* Exercise data *
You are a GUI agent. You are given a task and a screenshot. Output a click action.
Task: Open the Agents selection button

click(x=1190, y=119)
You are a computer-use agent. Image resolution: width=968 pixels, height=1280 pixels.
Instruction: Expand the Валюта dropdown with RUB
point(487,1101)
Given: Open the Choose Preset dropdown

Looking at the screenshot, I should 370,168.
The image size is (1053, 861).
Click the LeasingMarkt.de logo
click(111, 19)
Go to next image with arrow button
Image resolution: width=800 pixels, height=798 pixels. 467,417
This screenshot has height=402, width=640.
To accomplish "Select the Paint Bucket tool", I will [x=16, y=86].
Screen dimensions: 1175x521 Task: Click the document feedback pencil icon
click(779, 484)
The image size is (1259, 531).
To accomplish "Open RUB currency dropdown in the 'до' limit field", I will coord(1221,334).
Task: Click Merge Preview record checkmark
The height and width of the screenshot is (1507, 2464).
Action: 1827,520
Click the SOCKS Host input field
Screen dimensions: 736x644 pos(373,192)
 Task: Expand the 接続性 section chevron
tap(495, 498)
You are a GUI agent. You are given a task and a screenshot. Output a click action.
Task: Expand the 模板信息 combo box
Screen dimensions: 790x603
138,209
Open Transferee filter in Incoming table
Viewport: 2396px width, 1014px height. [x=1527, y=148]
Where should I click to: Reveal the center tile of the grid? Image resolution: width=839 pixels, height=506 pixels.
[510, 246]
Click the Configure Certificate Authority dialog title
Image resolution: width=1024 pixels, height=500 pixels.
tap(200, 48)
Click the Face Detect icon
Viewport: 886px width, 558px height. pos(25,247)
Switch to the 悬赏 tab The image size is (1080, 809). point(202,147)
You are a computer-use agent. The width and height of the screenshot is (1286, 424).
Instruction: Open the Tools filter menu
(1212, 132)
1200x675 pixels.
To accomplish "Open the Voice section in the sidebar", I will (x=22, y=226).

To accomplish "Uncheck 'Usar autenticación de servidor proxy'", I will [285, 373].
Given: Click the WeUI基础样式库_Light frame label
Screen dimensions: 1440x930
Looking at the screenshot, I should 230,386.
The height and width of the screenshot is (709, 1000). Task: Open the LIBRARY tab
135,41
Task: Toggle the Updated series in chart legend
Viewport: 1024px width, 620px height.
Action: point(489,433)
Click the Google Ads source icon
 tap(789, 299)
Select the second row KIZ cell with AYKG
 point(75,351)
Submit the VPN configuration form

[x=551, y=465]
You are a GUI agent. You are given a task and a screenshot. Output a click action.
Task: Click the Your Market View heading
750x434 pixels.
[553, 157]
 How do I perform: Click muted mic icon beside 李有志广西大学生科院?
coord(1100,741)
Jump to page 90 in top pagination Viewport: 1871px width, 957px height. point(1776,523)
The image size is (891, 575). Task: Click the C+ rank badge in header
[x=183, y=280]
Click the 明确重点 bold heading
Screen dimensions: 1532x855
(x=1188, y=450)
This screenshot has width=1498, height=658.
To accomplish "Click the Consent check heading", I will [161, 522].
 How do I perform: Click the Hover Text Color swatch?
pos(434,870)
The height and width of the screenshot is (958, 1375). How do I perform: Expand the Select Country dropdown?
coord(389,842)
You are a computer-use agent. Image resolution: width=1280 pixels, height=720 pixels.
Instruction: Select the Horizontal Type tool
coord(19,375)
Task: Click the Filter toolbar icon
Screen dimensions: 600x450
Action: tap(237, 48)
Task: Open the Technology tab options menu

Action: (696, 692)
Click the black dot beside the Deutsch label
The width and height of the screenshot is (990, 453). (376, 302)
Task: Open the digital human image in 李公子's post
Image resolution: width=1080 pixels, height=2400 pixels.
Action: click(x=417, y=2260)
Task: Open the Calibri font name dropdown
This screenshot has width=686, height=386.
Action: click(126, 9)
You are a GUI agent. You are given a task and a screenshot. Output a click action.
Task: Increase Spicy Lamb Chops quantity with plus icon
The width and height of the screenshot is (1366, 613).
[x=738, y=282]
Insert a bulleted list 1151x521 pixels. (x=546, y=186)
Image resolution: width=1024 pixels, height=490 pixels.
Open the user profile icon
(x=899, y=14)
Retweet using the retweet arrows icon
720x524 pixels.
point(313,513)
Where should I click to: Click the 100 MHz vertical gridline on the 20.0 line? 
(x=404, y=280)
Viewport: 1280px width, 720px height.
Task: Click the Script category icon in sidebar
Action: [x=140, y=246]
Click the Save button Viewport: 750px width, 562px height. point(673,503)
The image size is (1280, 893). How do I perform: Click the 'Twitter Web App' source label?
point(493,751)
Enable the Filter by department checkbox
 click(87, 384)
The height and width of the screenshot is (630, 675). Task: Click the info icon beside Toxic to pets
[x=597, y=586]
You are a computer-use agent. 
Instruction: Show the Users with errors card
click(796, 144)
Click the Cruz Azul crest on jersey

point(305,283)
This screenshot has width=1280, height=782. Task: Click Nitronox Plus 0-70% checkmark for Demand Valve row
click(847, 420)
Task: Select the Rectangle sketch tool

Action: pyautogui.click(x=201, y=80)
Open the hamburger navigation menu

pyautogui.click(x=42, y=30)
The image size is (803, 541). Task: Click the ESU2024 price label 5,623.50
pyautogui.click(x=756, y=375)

* Problem to work on *
Scan the records above for lines with the word "will", then say how many there are, giving the number alone.

* Task output *
5